The largest single group of street names in Chiswick is related to Chiswick House, its owners and the people who lived there.

The house was built by Richard Boyle, 4th Earl of Cork and 3rd Earl of Burlington in the 1750s and passed through his daughter to William Cavendish, 4th Duke of Devonshire.

When a duke is also a marquis the second title is given by courtesy to his eldest son, therefore the Duke of Devonshire' s heir is the Marquis of Hartington.

The Cavendish family held a good deal of property in Yorkshire and Derbyshire, giving us Chatsworth and Bolton Abbey near Harrogate, Chesterfield, Staveley (a town near Chesterfield) and Edensor (a village moved outside the park around Chatsworth). Eastbourne, the seaside resort, was largely developed by the Dukes of Devonshire.

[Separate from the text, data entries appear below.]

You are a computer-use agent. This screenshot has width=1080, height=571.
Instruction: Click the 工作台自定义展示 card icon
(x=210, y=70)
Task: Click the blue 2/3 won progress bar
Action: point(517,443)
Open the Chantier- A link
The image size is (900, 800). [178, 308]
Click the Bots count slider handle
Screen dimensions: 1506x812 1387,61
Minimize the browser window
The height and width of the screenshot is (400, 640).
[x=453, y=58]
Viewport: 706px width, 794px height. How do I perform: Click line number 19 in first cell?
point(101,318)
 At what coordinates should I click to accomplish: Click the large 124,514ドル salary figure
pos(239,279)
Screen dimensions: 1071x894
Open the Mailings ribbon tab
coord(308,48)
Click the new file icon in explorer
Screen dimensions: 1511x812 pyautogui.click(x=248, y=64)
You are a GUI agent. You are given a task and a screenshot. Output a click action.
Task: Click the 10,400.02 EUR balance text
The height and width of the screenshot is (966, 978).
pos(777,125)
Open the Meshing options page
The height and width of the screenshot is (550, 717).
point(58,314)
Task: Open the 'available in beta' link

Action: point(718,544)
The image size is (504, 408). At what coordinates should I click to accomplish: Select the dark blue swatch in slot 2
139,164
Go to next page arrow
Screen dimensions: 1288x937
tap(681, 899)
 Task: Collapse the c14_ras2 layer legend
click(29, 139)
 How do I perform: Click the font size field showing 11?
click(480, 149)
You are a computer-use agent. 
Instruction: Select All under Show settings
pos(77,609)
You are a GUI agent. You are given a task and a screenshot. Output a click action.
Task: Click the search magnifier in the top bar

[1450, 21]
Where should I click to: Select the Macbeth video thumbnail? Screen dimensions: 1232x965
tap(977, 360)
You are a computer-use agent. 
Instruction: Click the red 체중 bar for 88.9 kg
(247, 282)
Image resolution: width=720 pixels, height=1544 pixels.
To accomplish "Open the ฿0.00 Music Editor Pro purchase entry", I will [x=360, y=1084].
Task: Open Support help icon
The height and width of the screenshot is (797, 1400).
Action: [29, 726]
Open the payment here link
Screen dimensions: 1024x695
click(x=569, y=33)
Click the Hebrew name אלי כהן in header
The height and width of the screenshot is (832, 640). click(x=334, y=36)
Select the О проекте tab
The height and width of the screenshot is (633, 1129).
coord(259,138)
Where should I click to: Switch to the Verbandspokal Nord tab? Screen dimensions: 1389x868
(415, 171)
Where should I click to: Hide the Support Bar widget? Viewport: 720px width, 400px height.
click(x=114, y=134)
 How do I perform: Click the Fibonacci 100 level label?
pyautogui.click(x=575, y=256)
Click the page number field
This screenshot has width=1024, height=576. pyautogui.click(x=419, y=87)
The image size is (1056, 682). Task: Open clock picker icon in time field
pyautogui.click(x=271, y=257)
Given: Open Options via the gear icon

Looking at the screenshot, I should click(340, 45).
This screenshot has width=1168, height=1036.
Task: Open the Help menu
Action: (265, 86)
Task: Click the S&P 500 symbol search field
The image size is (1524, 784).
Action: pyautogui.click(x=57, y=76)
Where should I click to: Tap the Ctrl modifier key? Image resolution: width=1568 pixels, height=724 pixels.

Hardwicke Road, another of the Duke’s estates, was renamed before 1914 because of possible confusion with Hardwick Road in Acton, also in the W4 postal district.

Its name was changed to Lawford Road after the Rev Lawford W T Dale, vicar of St Nicholas in the 19th century.

The 6th Duke's gardener was Sir Joseph Paxton, the designer of the Crystal Palace. Harriet, Duchess of Sutherland, was the 6th Duke's sister and lived in Chiswick House in the 19th century.

Over the name Spencer there is some ambiguity. In 1774 the 5th Duke married Lady Georgiana Spencer, about whom so much has been written. Alternatively the name could be derived from Sir Spencer Compton, 4th Earl of Wilmington, who bought Sir Stephen Fox's house in Chiswick; the Wilmington estates came later into the Devonshire's hands by marriage. The other Compton in Chiswick was W J Compton who bought Sutton Court in 1887; Compton Crescent is on the site of the demolished house. In 1676 Sutton Court had been bought by Thomas Belasyse, Viscount Fauconberg, who married one of Oliver Cromwell's daughters in 1657. The last connection with the Devonshire estate lies in Lady Elizabeth Foster, the 5th Duke's mistress who became his wife after the death of Georgiana.